> **Extract to read**
Content starts

January 2, 2010

Time to Change Course


Photo courtesy of coloradoguy.com

On December 28, 2009, one of my aunts was killed in a car crash (I refuse to use the term “accident” because a witness to the incident stated that the other driver intentionally ran a red light). Obviously this was unexpected, and over the last week I’ve begun to view life differently.

My aunt had a habit of focusing on the positive above all else, and going above and beyond in an effort to care about people, no matter who they were or even how well she knew them. To call her an active member in her church would have been an understatement; she not only participated in almost every organization that her church had, but in one case she took the initiative to begin a children’s assistance group when none existed but was needed.

Her day job was a hospice counselor, and a day after she was killed we received word that she had touched the life of a cancer patient who had no family left. She sent him a Christmas card and our family learned that it was the only Christmas card that he received this season. For him, my aunt gave him a sliver of happiness while he himself waited for the end to come. He wanted us to know that that one little Christmas card gave him something to smile about this holiday season and for that he was grateful.

My aunt’s death forced me to take a look at my own life, how I’ve lived it, what I’ve accomplished, and with whom I’ve accomplished things. Her death forced me to not only realize that I really have accomplished very little in my 33 years in this world, but that an end to this life can come at any moment, in the blink of an eye.

I came to the realization that it’s time to change a few things in my life. To a certain degree, now that I look back on things—and especially the last ten years or so—I have, unfortunately, become rather stagnant.

What’s positive, however, is that this can change at any moment. What’s more, I want this change to come about because I feel the need to do so. I feel the need to embrace life a bit more, create more, and live more. I need to focus on the positive the way that my aunt did. I need to do more because I want to do more.

The minister who gave the eulogy was a family friend and he made a comment which hit me over the head like a ton of bricks: A life shouldn’t be measured by the number of years between the year of birth and the year of death on a headstone; a life should be measured by what that little dash in between the two years symbolizes.

It’s time for me to start packing more into my little dash than what I have up to this point.

This might be my last post on this blog. I’ll no doubt continue to write in some way, only because I love writing. I might want to start over in some other way, though. I might want to take my writing in directions that I haven’t done before or in ways that I haven’t done in many years.

I’m also planning on engaging in new endeavors that will be positive in terms of creativity and in terms of allowing me to hold onto memories of experiences and people which should not be forgotten.

Looking back on all three blogs that I have under my Chase Edwards Cooper pseudonym, they date back to January 2006. I’ve been through a lot since that time, both positive and negative. Every single experience that I’ve been though, and every single person that I’ve had contact with since then has had some kind of influence on me—some good and some bad. The bottom line is that all of it becomes part of my life experiences.

That life can be like a road, and to stick with that metaphor, I’ve been driving down an interstate for a very long time—driving a lot but not really going any place in particular. Now it might be time to take the next exit and start hitting the back roads.

Content ends

> **Stored data**
Content starts

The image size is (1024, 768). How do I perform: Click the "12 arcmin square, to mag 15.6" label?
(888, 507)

Content ends
Content starts

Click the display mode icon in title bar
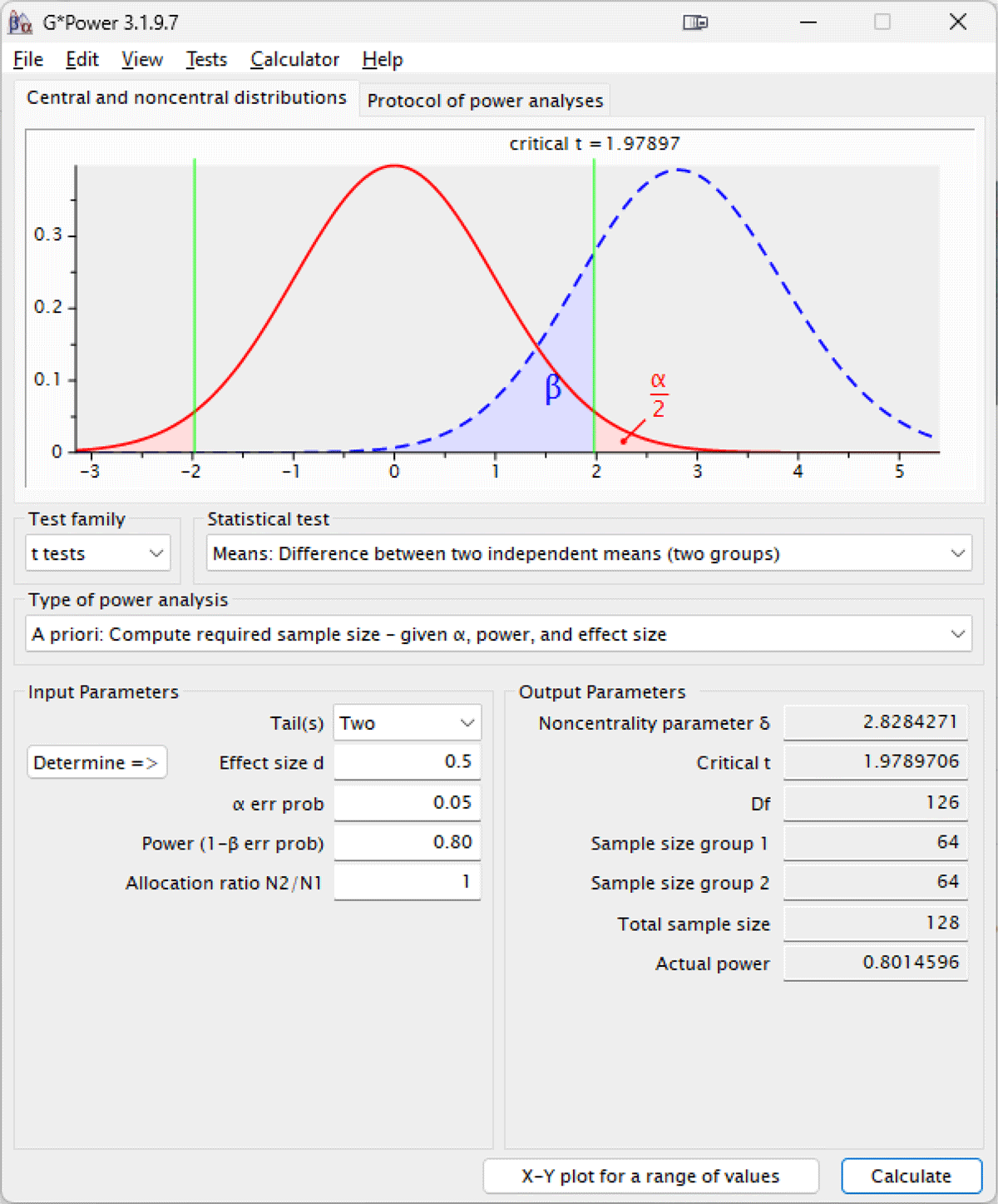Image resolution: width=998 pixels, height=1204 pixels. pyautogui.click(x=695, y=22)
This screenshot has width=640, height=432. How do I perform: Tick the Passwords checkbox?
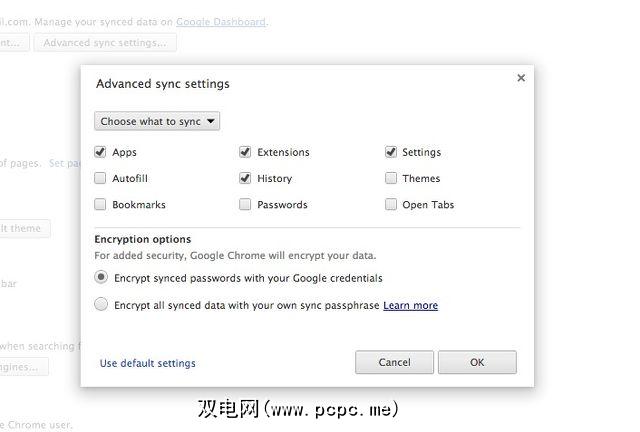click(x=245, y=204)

Content ends

> **What to work on**
**1)** In the blog post, what job did the writer's aunt hold?
**2)** Write out the passage of the blog post between "On December 28, 2009, one" and "but was needed.", inclusive.

> **Results of the tasks**
**1)** She was a hospice counselor.

**2)**
On December 28, 2009, one of my aunts was killed in a car crash (I refuse to use the term “accident” because a witness to the incident stated that the other driver intentionally ran a red light). Obviously this was unexpected, and over the last week I’ve begun to view life differently.

My aunt had a habit of focusing on the positive above all else, and going above and beyond in an effort to care about people, no matter who they were or even how well she knew them. To call her an active member in her church would have been an understatement; she not only participated in almost every organization that her church had, but in one case she took the initiative to begin a children’s assistance group when none existed but was needed.